Thursday, January 13, 2011

Lasting Effects

It started when I was pregnant - or actually thinking about getting pregnant (as it should). If I eat this, will it have a lasting effect? How bad will that effect be? Now that she's born and a real baby, the consequences are a bit more real...but it just doesn't stop!

When I was pregnant, I thought (a lot) about the lasting effects of coffee, cleaning my bathroom with chemicals, sushi, the mosquito spray stuff in the air, biking in Bali and many more things that I did or came into contact with that could potentially harm the baby. If I don't read to her in utero, can she still be smart? If we don't play music to my belly, will she still be happy? (we didn't do either, for the record).

Now that she's born there are WAY more things to think about. I DO have coffee everyday. I first thought that I would just drink it after I nurse, so it won't have such an effect, but then there are days like today where I get back with my coffee, and she wants to eat, so I nurse and drink coffee at the same time. Oops. I drink beer and wine, but only one bottle/glass, and only after she goes to bed when I know I have at least four hours before she will eat. I have eaten sushi twice (and I want it WAY more, but my doctor said, "can't you just not eat sushi for a few more months? Is it really worth it?" May be worth it...).

Then there are the things I do WITH the baby. Monday and most of Tuesday I had no voice. Matt wasn't home most of the time. This meant that no one (other than Ben the coffee guy and Rong his assistant) talked to the baby. No one sang to her. No one read to her. I was sure I reversed her development at least three days.

We got her a used mobile for her bed at a used stuff sale here. On the way home it broke. A new mobile here is about S$150, and I'm cheap, so there's no way I'm getting a new one. The one we have has three arms, and they don't actually move in circles as they're meant to. They sort of move a cm or two and then go back. Will this stunt Sam's development if the mobile does not complete its cycle?

Sleep is a big stress. If I let her fall asleep nursing, then will she never be able to put herself to sleep? If we bounce her to sleep on the ball (as we did until she was two months old), will she always need to bounce to sleep? If she's crying and not falling asleep, as she does during the day, how long do I wait before I go in? If I go in too early will she then expect it always? What happens then? If I don't go in when she's SUPER crying will she have an attachment disorder? Will she ever trust me again?

If she isn't stimulated all the time, will she still develop? Will she be smart? Will she read at six months? Walk at four?

Yeah - there are lots of things to think about, just like the thumb sucking in my previous post (which she has barely done since I posted that!). And I do think about the lasting effects. Most of the time I think for a second and then dismiss it and say, "Melanie! Don't be one of THOSE moms! Just go with it!" I'm working on it...

In other news, Samara has rolled over from her tummy to her back a couple of times. It seems to surprise her and then please her. She has also found her feet and she seems to be doing the "happy baby" yoga pose for a good portion of the day (see photo).

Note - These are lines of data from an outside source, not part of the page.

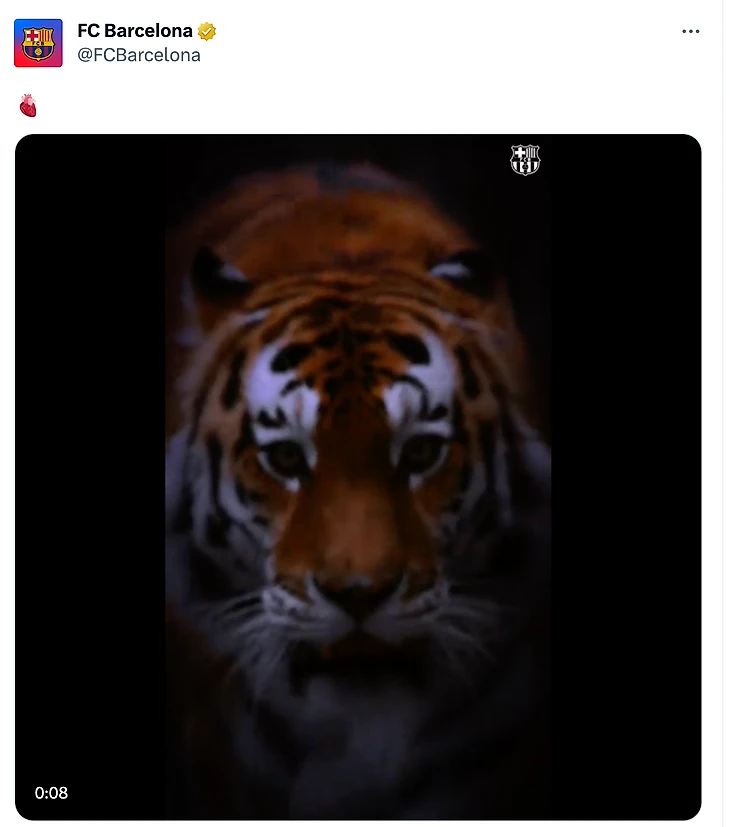The width and height of the screenshot is (730, 827).
Task: Click the FC Barcelona display name
Action: tap(134, 31)
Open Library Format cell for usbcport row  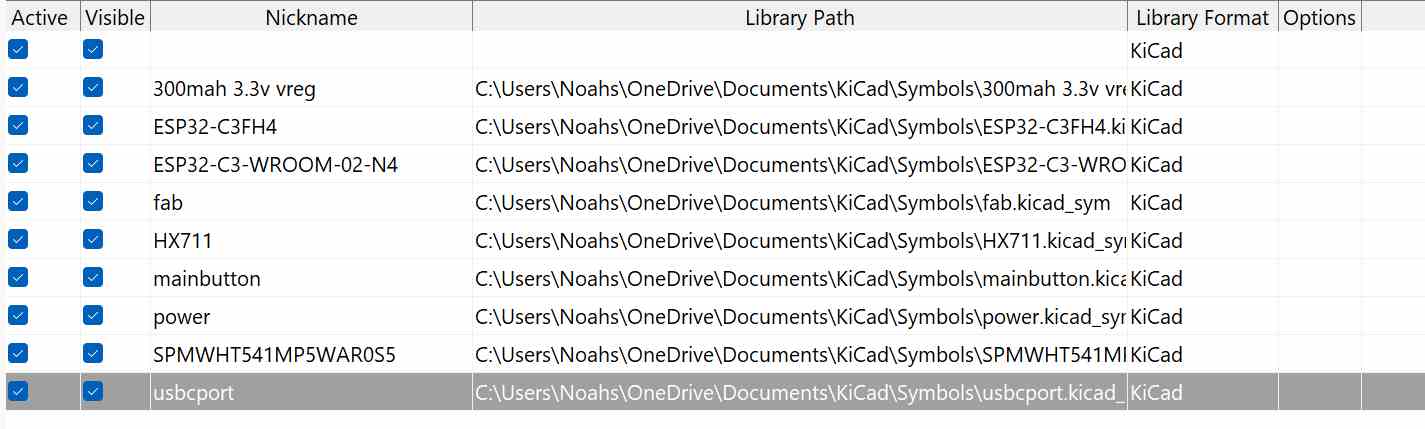(1202, 392)
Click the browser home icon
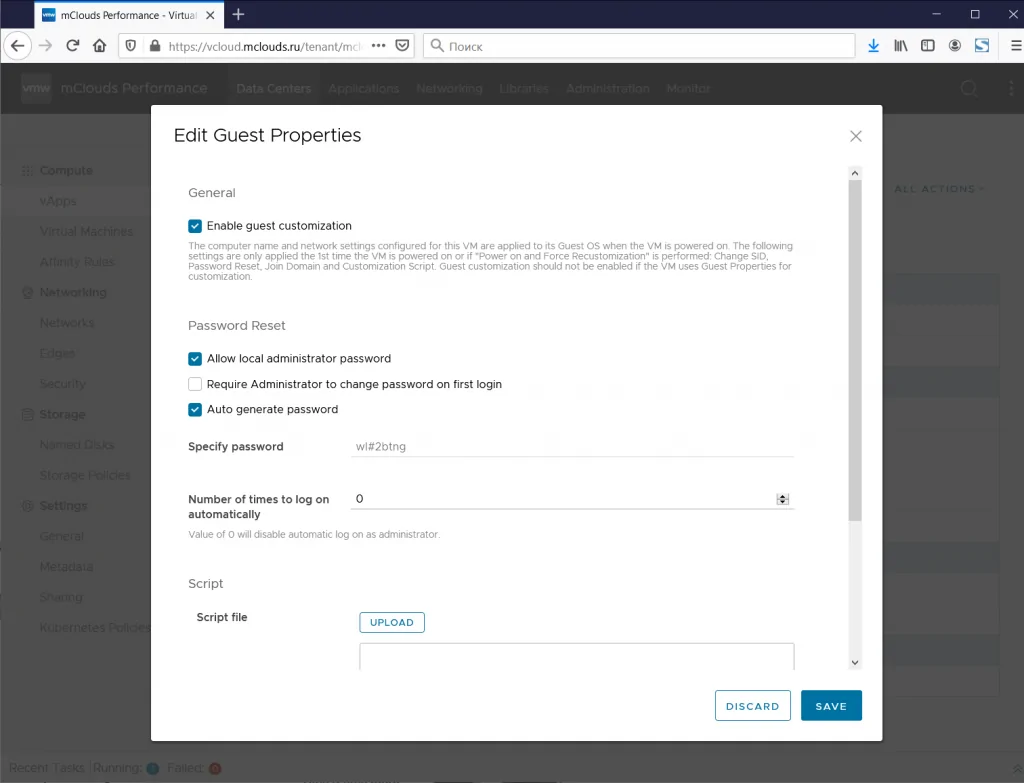The width and height of the screenshot is (1024, 783). pyautogui.click(x=99, y=46)
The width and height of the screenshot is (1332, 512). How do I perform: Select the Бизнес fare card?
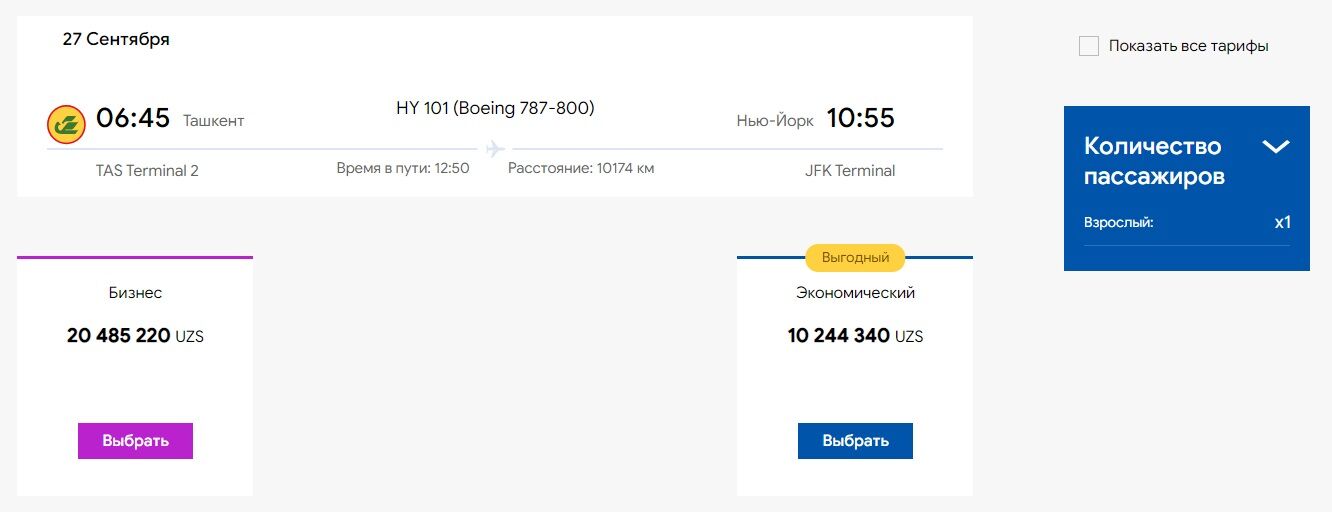[x=135, y=375]
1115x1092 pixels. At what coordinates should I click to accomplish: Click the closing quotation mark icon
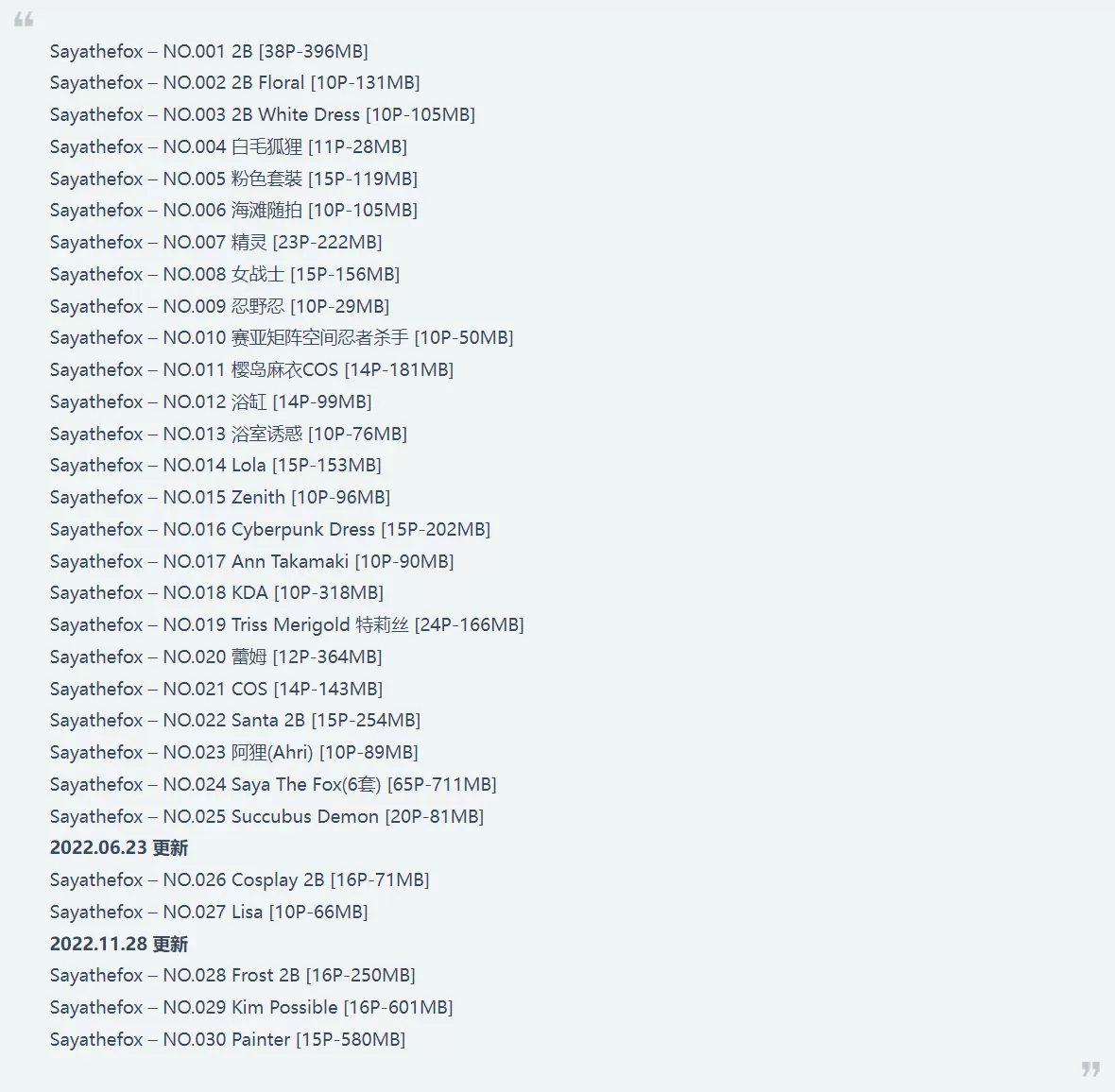tap(1090, 1068)
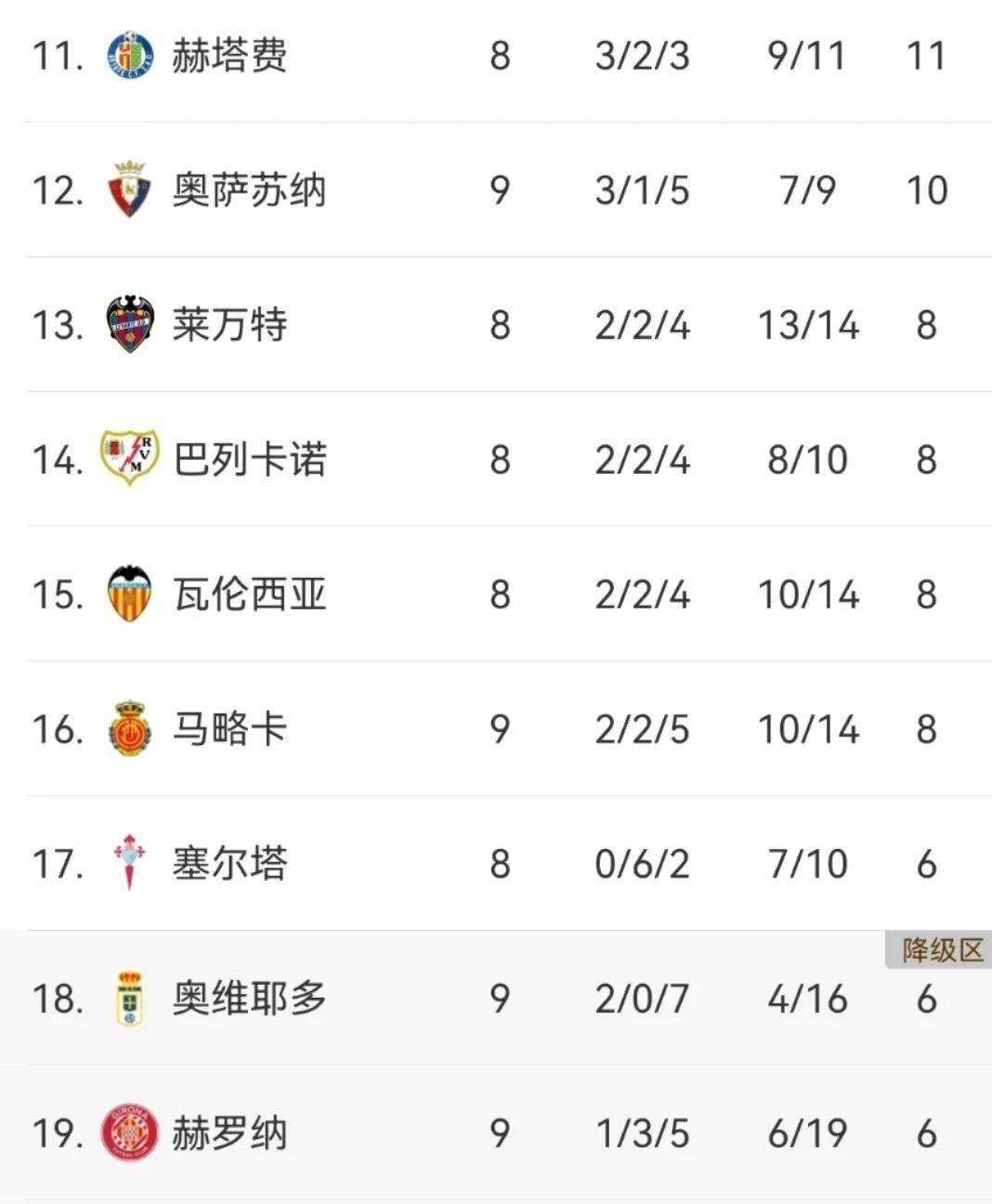
Task: Select the 瓦伦西亚 team name
Action: 249,594
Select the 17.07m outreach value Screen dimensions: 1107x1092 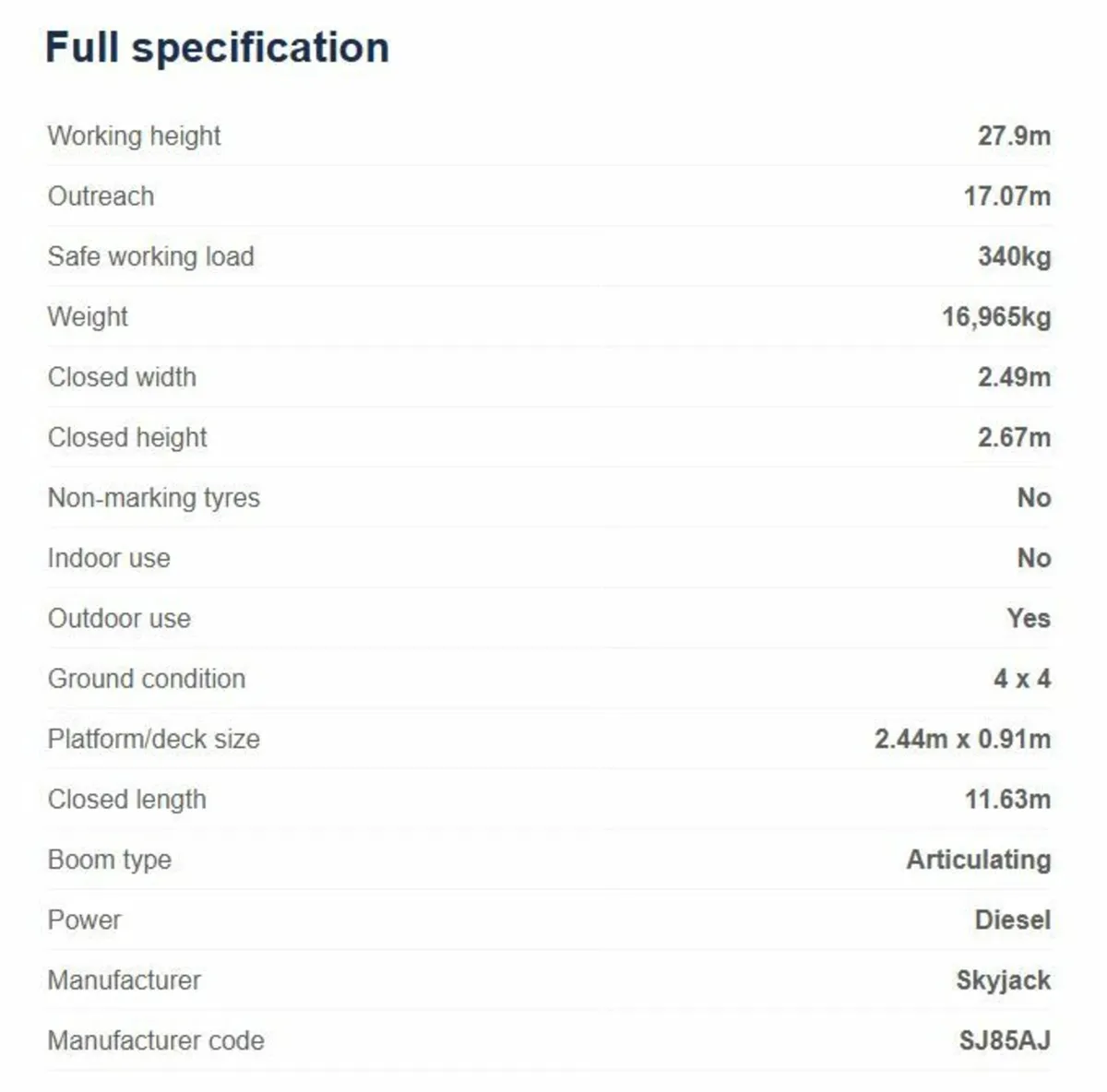1006,196
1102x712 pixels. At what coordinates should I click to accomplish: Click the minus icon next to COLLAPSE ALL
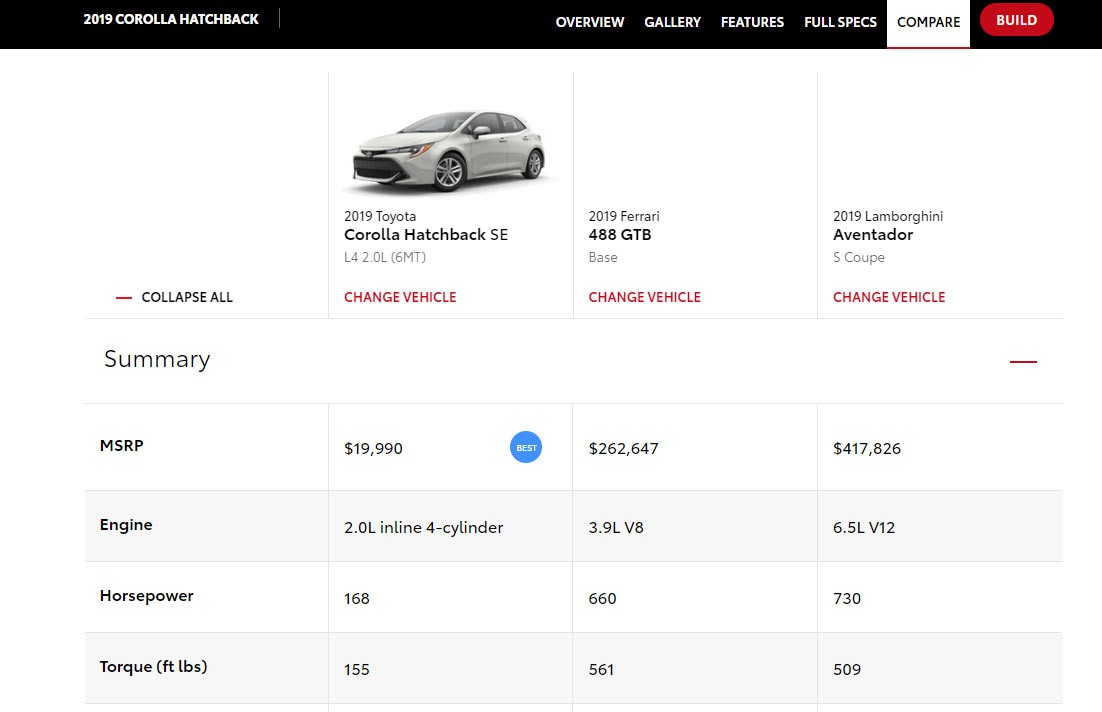click(x=124, y=297)
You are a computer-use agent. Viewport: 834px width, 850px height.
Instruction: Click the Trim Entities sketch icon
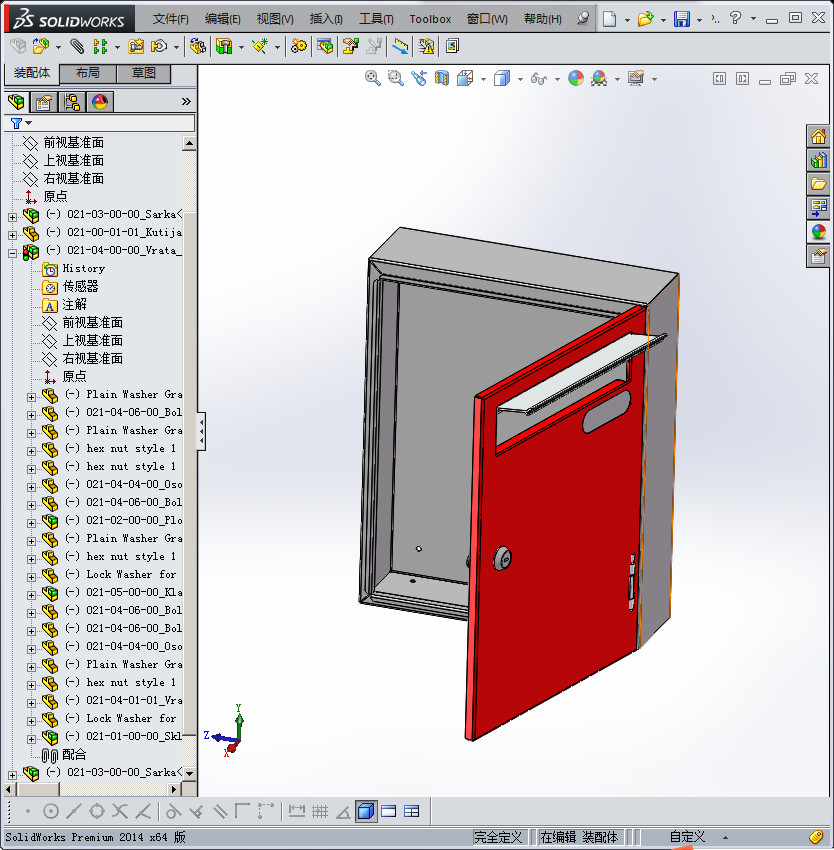tap(118, 811)
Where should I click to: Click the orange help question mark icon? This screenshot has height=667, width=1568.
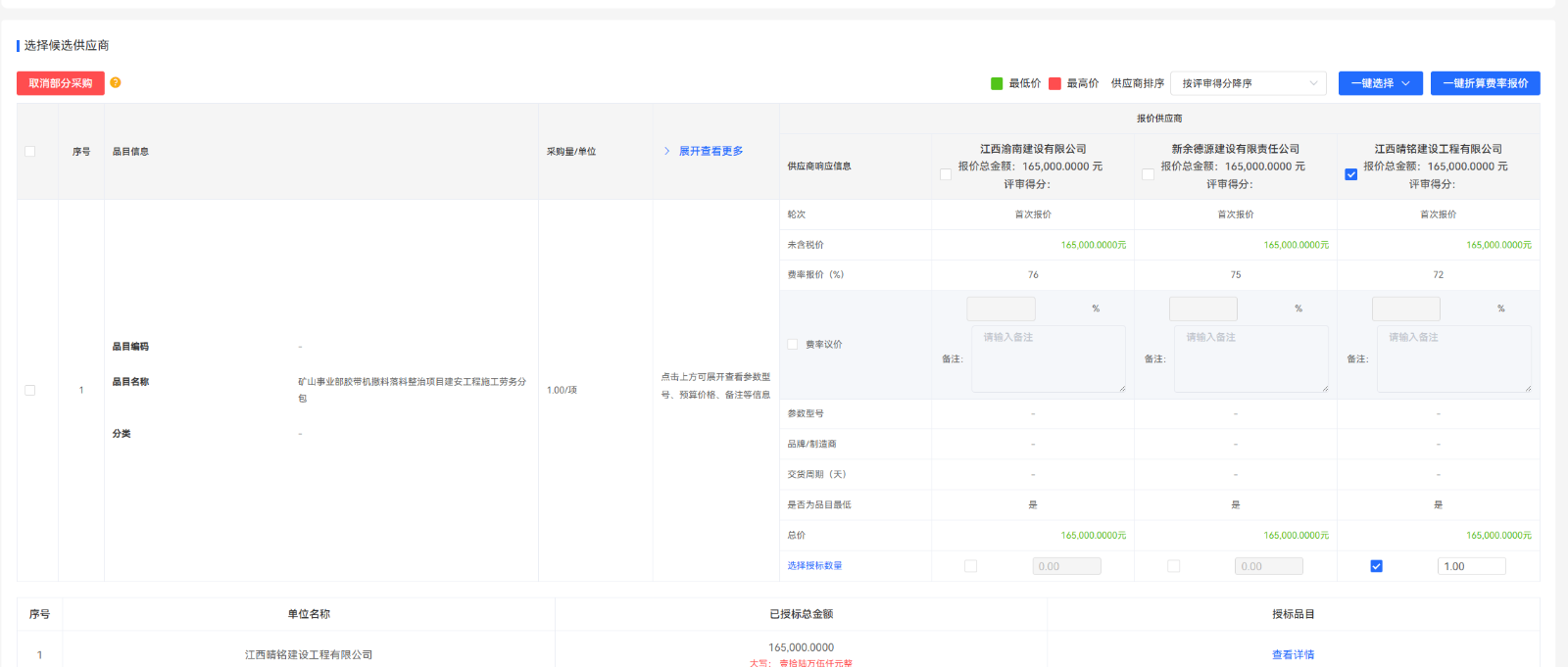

Matt has been working New York hours this week - going to work in the late afternoons and coming back at 7am. This stinks for him, but it also stinks for me. Once the baby goes to bed, life is extremely boring when no one actually comes home...I have read almost an entire book ("The Help" - loving it and will finish it right when I'm done with this post), watched "It's Complicated" and gone to sleep pathetically early.

And, most importantly, we have also made an offer to a helper, and she has accepted it. She is coming from an abusive employer who won't let her transfer to us, so she had to go back to the Philippines, but she should be joining us anytime from a week to three weeks from now. I will explain more about this disgusting system (and why she has to go back first) in another post. All in all, though, we are excited, and we're hoping this works out better than the last. All we want is to trust her with the baby...

On a funny note, her name is Rose. Our first helper's name was Belle. My Bubby (grandma) had two sisters: Rose and Belle...

Here's an album with a few new photos of Samara, and it will be updated regularly for the next few months. Email me if you want me to email you when I updated it (no pressure...).

I'm also posting two videos. One I posted on facebook a week or so ago, and the other was taken at the same time. This is just in case there is anyone who reads my actual blog (not the version that's imported into facebook). These videos are one of my favorite things in life. She did this all the time for a few weeks and hasn't actually had moments like this since last week, and I'm hoping that it has nothing to do with the fact that she got vaccinated and has been incredibly whiny since. Hopefully this is just a new (and SHORT!) stage in her communication and the vaccination hasn't taken away her ability to talk (see - I worry about the lasting effects of EVERYTHING!).